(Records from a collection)
▬▬▬▬▬▬

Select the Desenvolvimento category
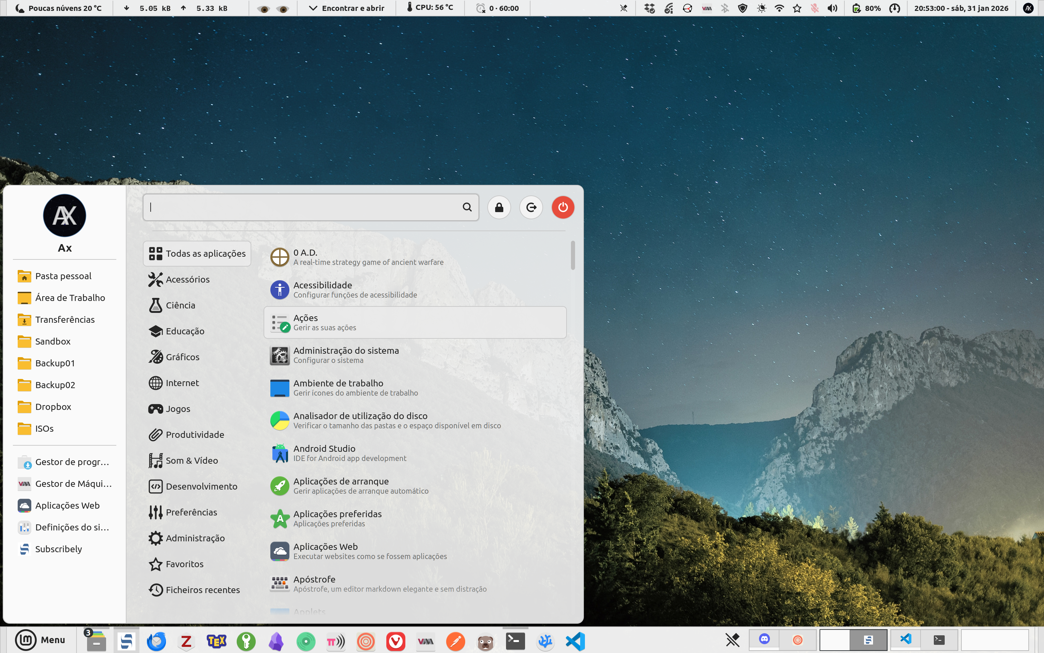 pos(201,486)
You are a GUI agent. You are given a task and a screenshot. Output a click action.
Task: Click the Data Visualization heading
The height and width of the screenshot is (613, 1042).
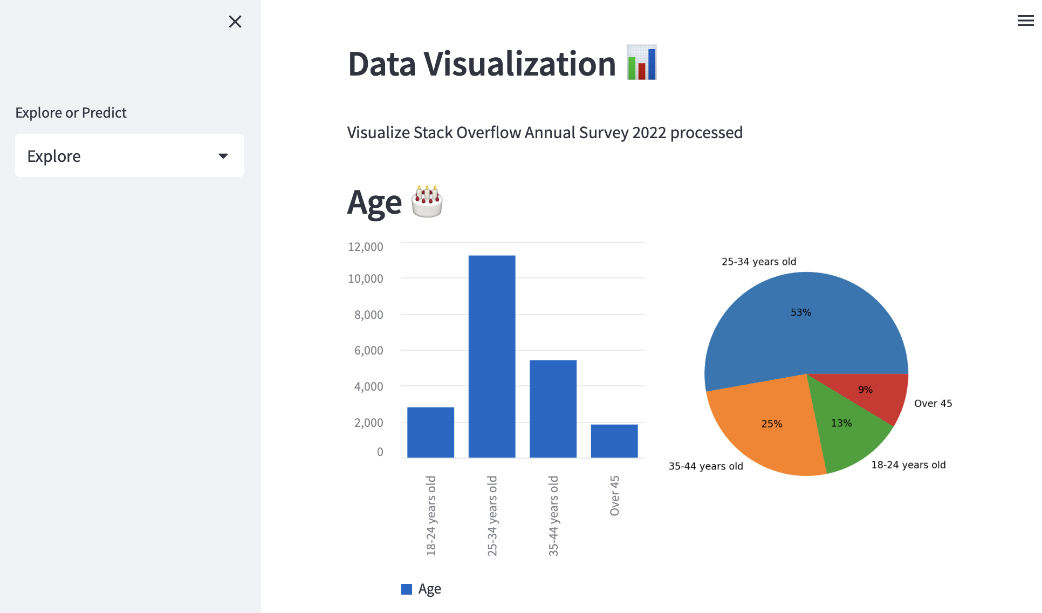[x=482, y=64]
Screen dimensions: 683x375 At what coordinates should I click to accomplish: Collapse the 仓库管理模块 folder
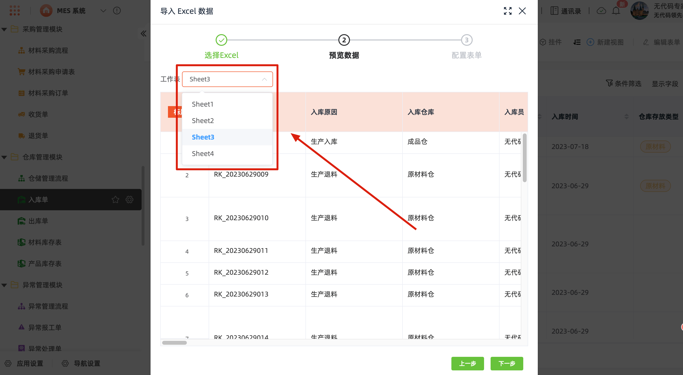click(4, 157)
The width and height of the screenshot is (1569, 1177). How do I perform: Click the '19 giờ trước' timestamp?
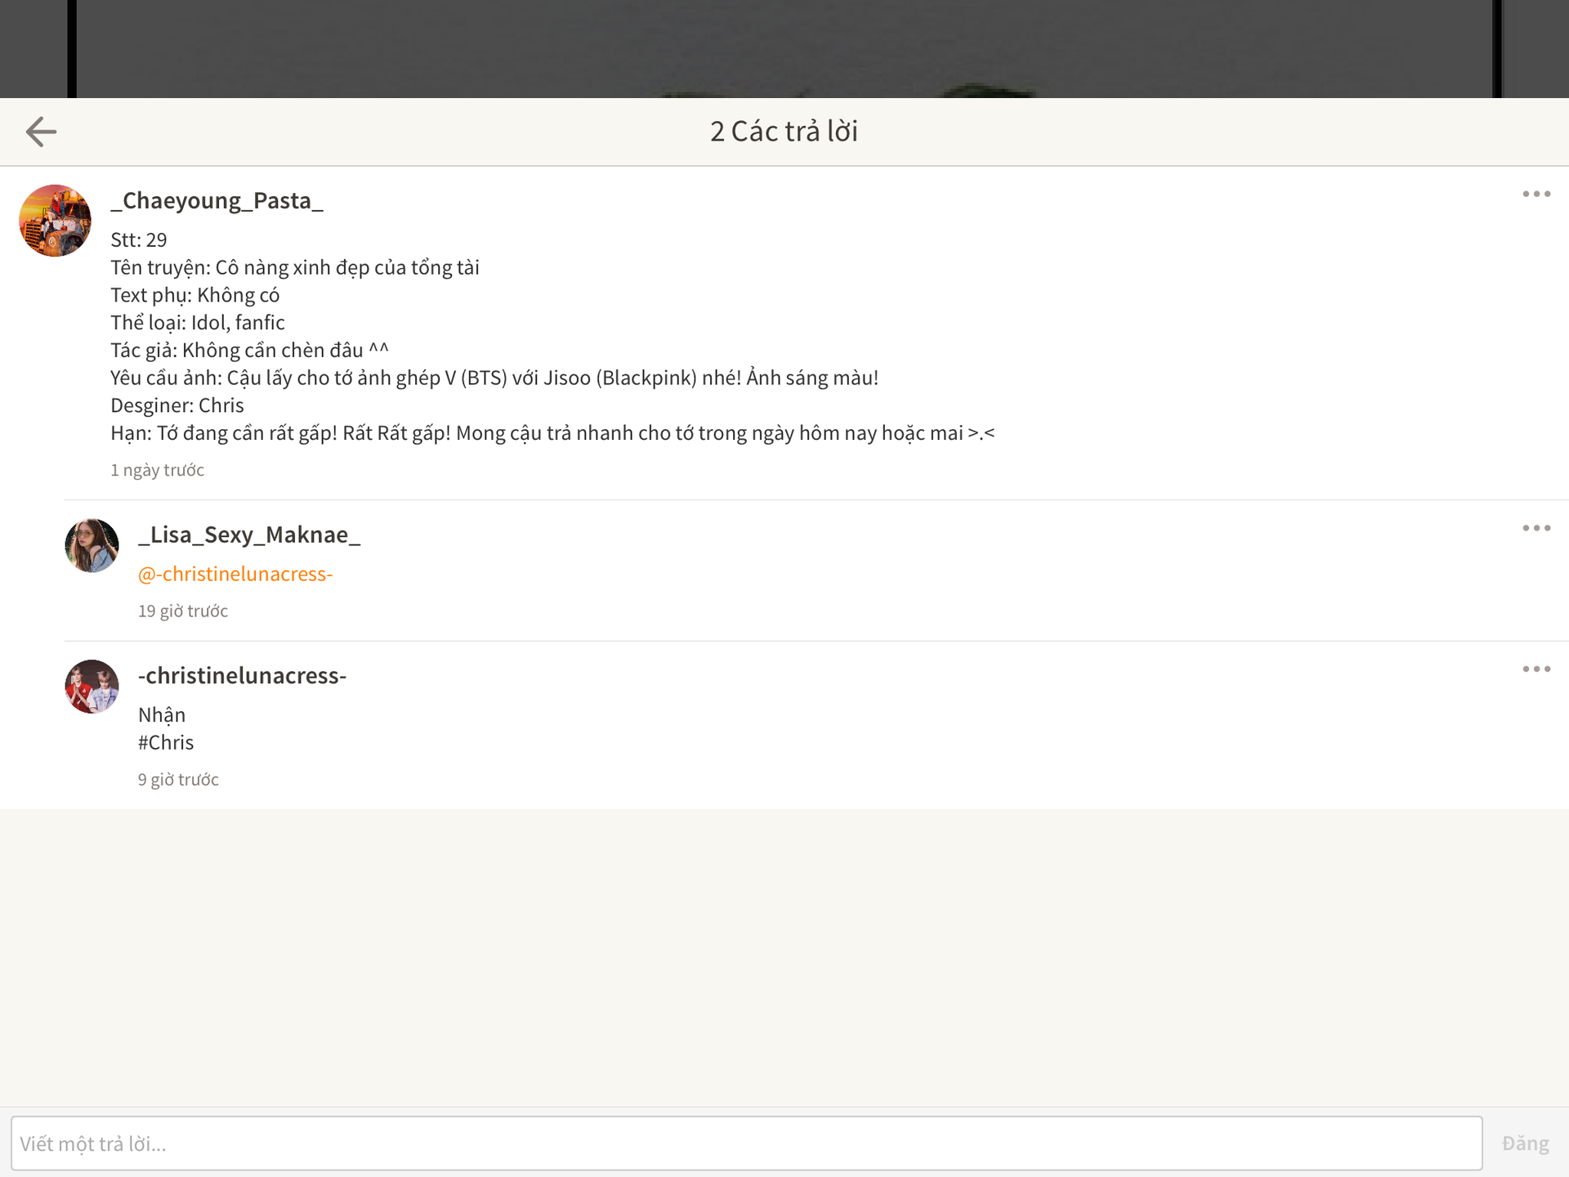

▬▬▬▬▬▬

(PROMPT) Please transcribe word for word the lines from the one bearing "The height and" through the last line of the records above, omitting the pictures.

(COMPLETED TASK)
The height and width of the screenshot is (613, 1042).
[x=482, y=64]
Screen dimensions: 683x375 At what coordinates should I click to accomplish: Collapse the 仓库管理模块 folder
click(4, 157)
The width and height of the screenshot is (1569, 1177). How do I perform: Click the '19 giờ trước' timestamp?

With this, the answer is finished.